> _WHAT YOU ARE ASKED TO DO_: Copy the part of the lognormal distributions notebook from "Basic Concepts" up to and including "not actually there.", keeping every word the same.

Sorting out the ambiguities with lognormal distributions in Python

Notes:

TL; DR

Using scipy, you can easily use maximum likelihood estimation (MLE) do determine the parameters describing the distribution of a sample of data. However, you can have to get the terminology straight for each type of distribution. This notebook aims to clear that up for lognormal distributions.

If you want to estimate the location $(\mu)$ and scale $(\sigma)$ (as defined by Wikipedia) that describe a lognormally distributed sample $(X)$ with stats.lognorm.fit, do the following:

  • fit the distribution, making sure to feed a guess that scipy's loc is 0
  • set $\sigma$ to scipy's shape parameter
  • set $\mu$ to the natural log of scipy's scale parameter
  • check to confirm that scipy's loc parameter is close to 0

If you already know $\mu$ and $\sigma$ of your distribution, then you can create that distribution in the manner below:

myDist = stats.lognorm(sigma, loc=0, scale=numpy.exp(mu))

More details

In [1]:
import numpy
from matplotlib import pyplot
import scipy
from scipy import stats
import seaborn

seaborn.set()
%matplotlib inline

print('numpy: {}'.format(numpy.version.full_version))
print('scipy: {}'.format(scipy.version.full_version))
numpy: 1.9.1
scipy: 0.14.0

Basic Concepts

A (perhaps over-)simplification of the lognormal distirbution would state that a sample $(X)$ is lognormally distributed if $\log(X)$ is normally distributed. This implies that the value of a sample from a populate that is truly distributed lognormally can never be zero. You can get really dang close, but not actually there.

So let's define the parameters that describe the distirbution of $\log(X)$ as $\mu$ (kind of the mean) and $\sigma$ (kind of the standard deviation). In other words:

\begin{equation*} X = e^{(\mu + \sigma \: Z)} \end{equation*}

Where $Z$ is a standard normal variable.

> _SUPPLIED DATA_:
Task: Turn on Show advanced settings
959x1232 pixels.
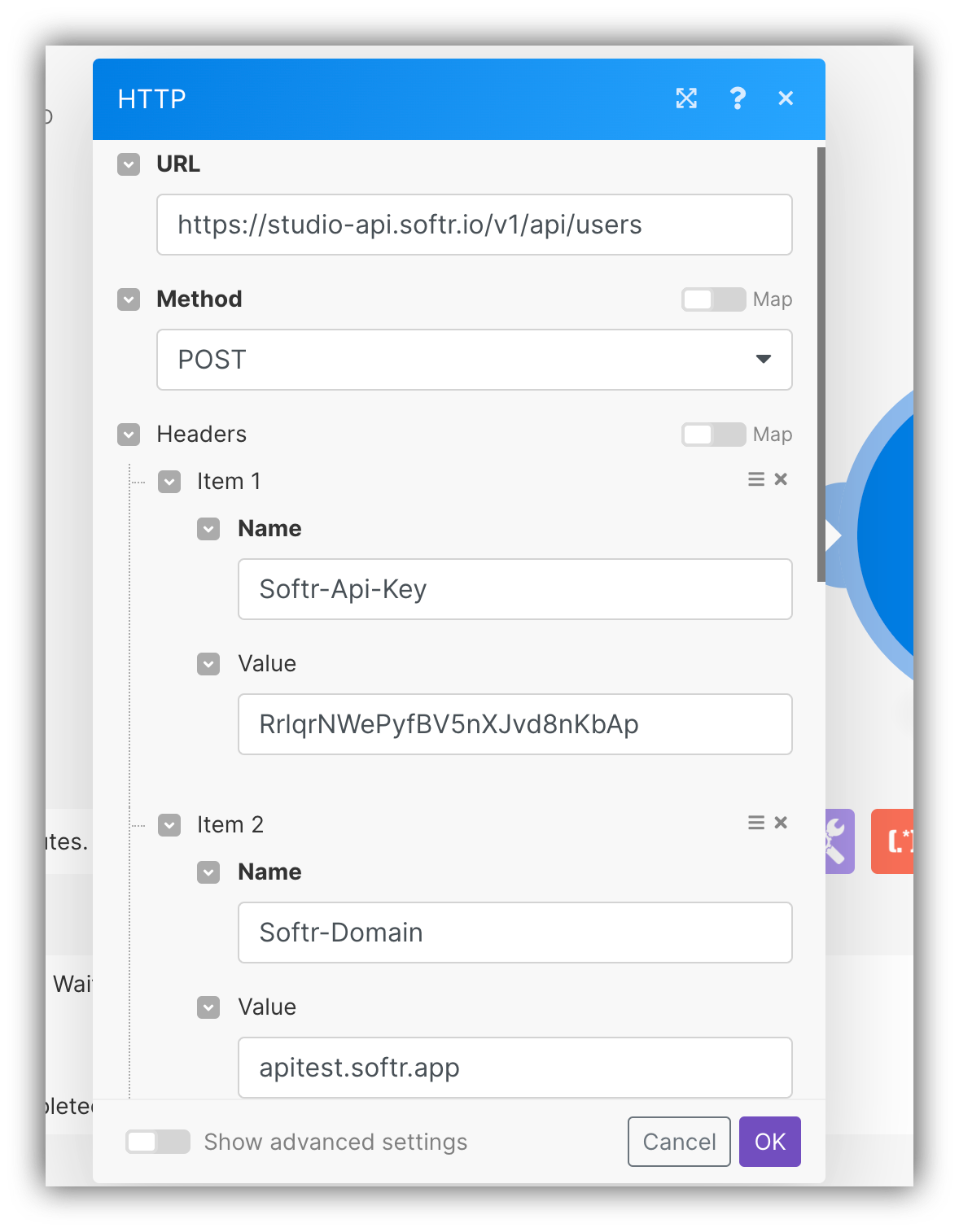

> _RESPONSE TO THIS EXERCISE_:
Basic Concepts

A (perhaps over-)simplification of the lognormal distirbution would state that a sample $(X)$ is lognormally distributed if $\log(X)$ is normally distributed. This implies that the value of a sample from a populate that is truly distributed lognormally can never be zero. You can get really dang close, but not actually there.